Can a non-working spouse contribute to an IRA?

Yes. Under the Spousal IRA rules, a non-working spouse can contribute to a Traditional or Roth IRA based on the working spouse’s earned income, as long as the couple files a joint return and has sufficient combined earned income. The non-working spouse’s contribution limit is the same as for any other IRA contributor — subject to Roth income limits if contributing to a Roth IRA.


Can I convert a Traditional IRA to a Roth IRA?

Yes. A Roth conversion allows you to move funds from a Traditional IRA into a Roth IRA. The converted amount is added to your taxable income in the year of conversion. There are no income limits on conversions — anyone can convert regardless of MAGI. However, the full tax impact of the conversion should be evaluated before proceeding, especially if you have large pre-tax IRA balances.


I have a 401(k) at work.
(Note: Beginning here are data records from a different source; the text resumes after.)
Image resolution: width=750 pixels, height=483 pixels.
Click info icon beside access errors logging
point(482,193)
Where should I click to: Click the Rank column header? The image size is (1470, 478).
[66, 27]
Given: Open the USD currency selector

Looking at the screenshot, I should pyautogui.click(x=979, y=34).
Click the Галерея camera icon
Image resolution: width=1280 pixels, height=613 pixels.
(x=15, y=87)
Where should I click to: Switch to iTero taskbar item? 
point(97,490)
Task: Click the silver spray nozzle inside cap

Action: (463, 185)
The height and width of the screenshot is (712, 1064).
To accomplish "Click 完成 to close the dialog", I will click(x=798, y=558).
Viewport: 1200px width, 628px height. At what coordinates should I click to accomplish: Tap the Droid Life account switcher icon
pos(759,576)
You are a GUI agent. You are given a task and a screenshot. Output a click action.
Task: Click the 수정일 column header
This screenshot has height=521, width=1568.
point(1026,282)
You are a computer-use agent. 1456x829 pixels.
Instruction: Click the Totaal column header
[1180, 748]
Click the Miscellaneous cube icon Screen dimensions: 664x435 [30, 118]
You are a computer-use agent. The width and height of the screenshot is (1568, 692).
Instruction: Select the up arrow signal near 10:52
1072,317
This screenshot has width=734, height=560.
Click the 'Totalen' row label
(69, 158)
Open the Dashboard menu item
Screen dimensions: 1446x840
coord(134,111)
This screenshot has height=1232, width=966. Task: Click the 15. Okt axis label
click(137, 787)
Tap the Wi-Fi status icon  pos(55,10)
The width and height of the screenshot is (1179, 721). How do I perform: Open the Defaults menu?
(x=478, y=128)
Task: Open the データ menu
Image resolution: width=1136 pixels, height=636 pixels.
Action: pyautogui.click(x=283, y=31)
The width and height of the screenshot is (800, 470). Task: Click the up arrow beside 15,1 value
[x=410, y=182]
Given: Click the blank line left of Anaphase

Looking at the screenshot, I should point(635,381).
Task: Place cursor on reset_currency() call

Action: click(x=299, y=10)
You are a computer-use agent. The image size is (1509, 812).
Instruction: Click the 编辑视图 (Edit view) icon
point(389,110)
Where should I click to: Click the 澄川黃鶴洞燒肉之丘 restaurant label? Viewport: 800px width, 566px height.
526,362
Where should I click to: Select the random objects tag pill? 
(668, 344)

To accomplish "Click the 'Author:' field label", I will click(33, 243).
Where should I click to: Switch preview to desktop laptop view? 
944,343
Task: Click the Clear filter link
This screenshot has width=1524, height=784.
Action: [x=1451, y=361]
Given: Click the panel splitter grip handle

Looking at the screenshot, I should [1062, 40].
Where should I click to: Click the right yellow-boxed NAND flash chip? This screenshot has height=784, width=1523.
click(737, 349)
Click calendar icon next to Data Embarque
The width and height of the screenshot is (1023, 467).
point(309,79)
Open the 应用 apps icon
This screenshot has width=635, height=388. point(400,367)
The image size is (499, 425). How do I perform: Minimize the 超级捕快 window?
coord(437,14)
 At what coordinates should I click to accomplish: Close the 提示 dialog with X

Can I still contribute to an IRA?

Yes. Having a 401(k) or other workplace retirement plan does not prevent you from contributing to a Traditional or Roth IRA. However, if you are covered by a workplace plan, your ability to deduct Traditional IRA contributions may be limited based on your MAGI. Roth IRA eligibility is also subject to MAGI limits, regardless of workplace plan participation.

Disclaimer: This article is for educational and informational purposes only and does not constitute tax, legal, or financial advice. Tax laws and regulations change frequently. Always consult a qualified tax professional for advice specific to your individual situation. eataxwise.com and its author are not responsible for any actions taken based on the information provided in this article.